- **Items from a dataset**
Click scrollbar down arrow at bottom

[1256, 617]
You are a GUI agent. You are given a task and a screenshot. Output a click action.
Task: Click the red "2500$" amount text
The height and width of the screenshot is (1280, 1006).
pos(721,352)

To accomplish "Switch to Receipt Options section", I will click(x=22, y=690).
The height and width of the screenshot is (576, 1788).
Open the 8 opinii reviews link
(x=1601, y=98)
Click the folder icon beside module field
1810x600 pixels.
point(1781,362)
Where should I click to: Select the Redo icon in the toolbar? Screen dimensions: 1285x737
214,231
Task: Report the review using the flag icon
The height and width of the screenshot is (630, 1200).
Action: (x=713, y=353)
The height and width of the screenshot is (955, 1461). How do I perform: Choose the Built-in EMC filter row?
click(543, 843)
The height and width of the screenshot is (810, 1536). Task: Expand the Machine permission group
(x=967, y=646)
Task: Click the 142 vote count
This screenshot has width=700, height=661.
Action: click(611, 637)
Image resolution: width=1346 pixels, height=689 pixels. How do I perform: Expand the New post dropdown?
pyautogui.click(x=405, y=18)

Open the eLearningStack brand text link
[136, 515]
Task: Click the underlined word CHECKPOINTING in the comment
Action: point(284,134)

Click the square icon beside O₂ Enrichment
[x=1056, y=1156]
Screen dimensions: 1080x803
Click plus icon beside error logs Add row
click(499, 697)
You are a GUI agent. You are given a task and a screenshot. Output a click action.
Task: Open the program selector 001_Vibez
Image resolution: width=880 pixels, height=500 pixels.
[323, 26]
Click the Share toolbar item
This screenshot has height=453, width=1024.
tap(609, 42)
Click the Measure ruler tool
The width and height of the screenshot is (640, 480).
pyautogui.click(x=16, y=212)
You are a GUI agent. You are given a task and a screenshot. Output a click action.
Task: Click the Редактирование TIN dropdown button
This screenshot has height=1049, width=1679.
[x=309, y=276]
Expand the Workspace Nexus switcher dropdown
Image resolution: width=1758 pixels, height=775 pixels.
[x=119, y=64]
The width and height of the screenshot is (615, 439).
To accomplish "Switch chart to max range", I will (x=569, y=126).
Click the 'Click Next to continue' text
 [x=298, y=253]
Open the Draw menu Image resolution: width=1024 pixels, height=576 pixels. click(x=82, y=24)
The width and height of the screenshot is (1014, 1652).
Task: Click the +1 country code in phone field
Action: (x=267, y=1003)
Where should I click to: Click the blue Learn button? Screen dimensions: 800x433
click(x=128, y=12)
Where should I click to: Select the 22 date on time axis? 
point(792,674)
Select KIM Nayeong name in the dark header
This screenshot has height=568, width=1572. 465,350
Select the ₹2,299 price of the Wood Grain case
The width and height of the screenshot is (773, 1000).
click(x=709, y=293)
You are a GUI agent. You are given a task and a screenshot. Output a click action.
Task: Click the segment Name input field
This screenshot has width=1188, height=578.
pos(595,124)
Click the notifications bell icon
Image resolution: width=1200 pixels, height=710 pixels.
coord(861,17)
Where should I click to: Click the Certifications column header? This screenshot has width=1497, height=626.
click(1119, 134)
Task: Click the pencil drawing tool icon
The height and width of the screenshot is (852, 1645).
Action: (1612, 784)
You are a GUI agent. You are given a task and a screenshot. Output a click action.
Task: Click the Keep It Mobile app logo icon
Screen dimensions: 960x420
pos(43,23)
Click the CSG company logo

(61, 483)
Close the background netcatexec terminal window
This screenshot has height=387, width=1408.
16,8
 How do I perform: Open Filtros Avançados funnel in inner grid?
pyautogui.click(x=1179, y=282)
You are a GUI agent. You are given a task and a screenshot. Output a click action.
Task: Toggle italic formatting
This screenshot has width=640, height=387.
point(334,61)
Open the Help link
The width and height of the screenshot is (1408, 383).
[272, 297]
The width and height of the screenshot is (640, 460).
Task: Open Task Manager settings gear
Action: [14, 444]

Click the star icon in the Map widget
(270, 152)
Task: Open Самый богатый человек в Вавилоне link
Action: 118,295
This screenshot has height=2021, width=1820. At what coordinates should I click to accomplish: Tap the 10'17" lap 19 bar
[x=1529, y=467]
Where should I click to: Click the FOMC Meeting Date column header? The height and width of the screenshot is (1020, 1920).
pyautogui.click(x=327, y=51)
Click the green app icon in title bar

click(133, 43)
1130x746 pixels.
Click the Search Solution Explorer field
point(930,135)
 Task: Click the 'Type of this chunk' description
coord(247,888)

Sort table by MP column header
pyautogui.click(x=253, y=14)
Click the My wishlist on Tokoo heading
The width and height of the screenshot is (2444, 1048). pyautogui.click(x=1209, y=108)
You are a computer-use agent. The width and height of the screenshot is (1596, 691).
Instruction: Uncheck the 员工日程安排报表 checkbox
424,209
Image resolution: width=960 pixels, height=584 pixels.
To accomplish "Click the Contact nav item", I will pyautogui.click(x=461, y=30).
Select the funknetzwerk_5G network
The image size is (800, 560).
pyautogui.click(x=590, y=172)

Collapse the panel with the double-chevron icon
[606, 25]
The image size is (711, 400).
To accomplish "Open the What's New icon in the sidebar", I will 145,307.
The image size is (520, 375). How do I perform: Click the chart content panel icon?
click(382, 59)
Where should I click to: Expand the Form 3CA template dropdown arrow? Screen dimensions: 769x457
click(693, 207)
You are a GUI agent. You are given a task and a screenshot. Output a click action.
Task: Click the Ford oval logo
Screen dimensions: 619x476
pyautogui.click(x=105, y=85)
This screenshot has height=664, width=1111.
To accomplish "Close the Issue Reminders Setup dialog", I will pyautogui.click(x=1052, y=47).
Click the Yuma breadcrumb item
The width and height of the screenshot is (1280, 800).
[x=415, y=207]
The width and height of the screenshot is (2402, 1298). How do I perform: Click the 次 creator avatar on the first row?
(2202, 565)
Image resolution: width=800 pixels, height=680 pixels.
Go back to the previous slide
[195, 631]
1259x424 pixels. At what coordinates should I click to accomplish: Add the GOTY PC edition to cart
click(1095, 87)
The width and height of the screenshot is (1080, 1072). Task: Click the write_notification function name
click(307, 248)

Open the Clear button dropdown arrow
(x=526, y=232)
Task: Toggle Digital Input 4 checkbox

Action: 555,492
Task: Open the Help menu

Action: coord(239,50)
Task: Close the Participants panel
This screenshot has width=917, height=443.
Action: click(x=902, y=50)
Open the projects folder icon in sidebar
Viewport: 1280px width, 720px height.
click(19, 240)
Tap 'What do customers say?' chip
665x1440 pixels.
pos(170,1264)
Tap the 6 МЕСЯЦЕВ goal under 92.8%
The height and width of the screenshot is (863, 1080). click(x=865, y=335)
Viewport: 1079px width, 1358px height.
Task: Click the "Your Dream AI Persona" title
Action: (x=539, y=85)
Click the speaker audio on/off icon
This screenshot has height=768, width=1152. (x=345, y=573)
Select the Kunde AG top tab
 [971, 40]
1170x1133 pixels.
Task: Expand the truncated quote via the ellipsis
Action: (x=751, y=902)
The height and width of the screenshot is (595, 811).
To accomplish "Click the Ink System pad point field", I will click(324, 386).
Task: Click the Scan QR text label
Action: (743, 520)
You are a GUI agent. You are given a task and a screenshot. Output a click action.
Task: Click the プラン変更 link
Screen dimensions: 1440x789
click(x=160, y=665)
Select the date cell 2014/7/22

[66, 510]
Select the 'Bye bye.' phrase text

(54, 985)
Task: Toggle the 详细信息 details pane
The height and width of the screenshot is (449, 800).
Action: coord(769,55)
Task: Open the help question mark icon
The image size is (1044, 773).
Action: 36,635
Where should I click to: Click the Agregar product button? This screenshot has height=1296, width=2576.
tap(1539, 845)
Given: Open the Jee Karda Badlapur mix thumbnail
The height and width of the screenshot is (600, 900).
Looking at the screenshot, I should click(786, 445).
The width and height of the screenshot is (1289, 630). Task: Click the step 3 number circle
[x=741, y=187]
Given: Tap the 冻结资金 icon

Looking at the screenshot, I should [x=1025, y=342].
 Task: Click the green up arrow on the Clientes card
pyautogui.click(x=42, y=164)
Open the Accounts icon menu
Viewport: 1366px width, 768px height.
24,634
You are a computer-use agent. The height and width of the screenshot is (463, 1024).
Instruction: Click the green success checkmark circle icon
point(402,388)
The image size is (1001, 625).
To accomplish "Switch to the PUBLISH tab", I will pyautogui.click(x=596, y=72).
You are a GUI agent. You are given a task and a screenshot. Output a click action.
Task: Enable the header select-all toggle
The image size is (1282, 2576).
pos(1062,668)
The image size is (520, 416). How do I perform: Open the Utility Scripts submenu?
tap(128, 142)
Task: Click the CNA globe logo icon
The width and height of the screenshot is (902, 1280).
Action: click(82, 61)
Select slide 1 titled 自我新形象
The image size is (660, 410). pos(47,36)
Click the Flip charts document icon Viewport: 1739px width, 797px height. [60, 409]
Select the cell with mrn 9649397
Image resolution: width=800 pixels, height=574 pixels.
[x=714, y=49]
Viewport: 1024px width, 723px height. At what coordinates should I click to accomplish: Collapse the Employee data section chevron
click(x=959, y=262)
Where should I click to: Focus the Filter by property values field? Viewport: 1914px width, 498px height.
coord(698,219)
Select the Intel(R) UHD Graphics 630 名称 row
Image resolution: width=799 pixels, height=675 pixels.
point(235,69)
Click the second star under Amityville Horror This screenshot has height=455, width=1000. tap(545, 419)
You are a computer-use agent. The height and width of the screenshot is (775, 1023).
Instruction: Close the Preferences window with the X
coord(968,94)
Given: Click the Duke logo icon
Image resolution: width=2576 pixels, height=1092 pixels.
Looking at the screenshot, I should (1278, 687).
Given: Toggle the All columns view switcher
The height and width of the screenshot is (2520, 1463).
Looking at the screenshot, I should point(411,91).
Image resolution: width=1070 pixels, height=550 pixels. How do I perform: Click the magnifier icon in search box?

- **Try it**
Which lines of the records above contain the word "sidebar"? Report each one in full.

- **Written answer**
To accomplish "Open the What's New icon in the sidebar", I will 145,307.
Open the projects folder icon in sidebar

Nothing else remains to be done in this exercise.